### [SOURCE PASSAGE]
Start of Block

USOC Covered Up Over 100 Positive Drug Tests Among US Athletes, Former Drug Czar Charges

By Phillip Whitten

COLORADO SPRINGS, April 19. DR. WADE Exum, US Olympic Committee Director for Drug Control from 1991 to 2000, claims that the USOC covered up over 100 positive drug tests among US athletes during the 12 years between the Seoul Olympics in 1988 and the Sydney Games in 2000.

Dr. Exum, formerly a professor at Yale University, released to Sports Illustrated over 30,000 pages of documents, purportedly supporting his accusation, after his suit against the USOC, in which he charged the organization with wrongful termination and racial discrimination, was dismissed on Tuesday for lack of evidence.

Dr. Exum says the documents provide proof that there were more than 100 positive drug tests for US athletes who won 19 Olympic medals from 1988-2000, but that many had still been allowed to compete.

Among these athletes, Dr. Exum said, was track star Carl Lewis, who tested positive three times for small amounts of banned stimulants found in cold medications at the 1988 Olympic Trials.

End of Block

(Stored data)
Start of Block

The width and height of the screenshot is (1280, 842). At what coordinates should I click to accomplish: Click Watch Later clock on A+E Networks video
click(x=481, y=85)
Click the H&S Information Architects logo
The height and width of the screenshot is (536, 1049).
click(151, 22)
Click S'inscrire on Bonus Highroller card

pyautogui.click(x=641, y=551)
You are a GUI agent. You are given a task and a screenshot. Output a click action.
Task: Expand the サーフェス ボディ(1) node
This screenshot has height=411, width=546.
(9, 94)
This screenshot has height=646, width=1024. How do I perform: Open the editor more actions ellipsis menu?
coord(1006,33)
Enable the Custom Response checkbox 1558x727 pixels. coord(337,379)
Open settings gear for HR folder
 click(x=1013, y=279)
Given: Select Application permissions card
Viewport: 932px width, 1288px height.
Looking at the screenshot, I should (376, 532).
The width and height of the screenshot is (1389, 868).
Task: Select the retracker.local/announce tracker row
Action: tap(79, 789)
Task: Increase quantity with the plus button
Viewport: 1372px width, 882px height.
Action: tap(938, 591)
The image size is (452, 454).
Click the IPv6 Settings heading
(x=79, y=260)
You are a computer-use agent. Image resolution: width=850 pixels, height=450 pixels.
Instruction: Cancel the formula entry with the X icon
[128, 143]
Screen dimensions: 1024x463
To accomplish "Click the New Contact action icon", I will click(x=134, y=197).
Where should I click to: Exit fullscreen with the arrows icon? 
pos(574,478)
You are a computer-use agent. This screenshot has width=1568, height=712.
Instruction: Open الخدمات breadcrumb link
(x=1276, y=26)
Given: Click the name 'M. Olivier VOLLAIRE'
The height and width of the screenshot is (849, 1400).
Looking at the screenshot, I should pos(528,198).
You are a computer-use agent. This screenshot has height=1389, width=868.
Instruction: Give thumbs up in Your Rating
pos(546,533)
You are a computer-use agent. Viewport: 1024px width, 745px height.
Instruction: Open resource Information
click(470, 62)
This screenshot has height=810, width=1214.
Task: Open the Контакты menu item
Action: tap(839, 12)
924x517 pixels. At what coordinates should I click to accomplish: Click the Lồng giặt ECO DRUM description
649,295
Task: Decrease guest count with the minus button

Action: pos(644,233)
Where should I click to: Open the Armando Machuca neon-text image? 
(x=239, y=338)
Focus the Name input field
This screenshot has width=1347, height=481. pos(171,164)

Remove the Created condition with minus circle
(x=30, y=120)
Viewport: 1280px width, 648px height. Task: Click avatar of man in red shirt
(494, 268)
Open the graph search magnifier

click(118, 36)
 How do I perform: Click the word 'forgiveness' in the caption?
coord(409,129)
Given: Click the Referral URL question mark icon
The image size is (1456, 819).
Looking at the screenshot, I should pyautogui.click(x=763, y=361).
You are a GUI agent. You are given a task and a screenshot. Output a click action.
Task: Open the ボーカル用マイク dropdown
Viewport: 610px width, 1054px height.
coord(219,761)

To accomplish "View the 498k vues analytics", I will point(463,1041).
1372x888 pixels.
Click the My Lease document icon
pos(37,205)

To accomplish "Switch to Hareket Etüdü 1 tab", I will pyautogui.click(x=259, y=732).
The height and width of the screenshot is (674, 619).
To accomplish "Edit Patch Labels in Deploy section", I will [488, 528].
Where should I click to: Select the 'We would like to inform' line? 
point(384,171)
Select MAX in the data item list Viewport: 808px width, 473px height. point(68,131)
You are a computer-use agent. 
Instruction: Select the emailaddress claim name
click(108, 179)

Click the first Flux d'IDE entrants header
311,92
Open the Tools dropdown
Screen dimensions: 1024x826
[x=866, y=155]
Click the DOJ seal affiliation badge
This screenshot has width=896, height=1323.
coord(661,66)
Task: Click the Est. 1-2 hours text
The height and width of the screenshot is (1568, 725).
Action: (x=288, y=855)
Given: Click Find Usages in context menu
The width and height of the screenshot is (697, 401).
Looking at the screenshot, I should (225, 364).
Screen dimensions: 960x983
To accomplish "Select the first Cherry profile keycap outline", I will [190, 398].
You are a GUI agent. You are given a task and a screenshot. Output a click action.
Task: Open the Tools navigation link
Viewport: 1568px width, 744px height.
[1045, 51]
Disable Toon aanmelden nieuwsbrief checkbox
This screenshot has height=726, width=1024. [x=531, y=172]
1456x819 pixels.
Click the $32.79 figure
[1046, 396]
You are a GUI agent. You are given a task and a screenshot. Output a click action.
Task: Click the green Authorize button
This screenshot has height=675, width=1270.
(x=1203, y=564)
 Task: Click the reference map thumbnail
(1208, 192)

End of Block

### [WHAT NEEDS TO BE DONE]
List every sporting event named in the article on the USOC drug-test charges.

### [RESPONSE TO THIS EXERCISE]
- the Seoul Olympics in 1988
- the Sydney Games in 2000
- the 1988 Olympic Trials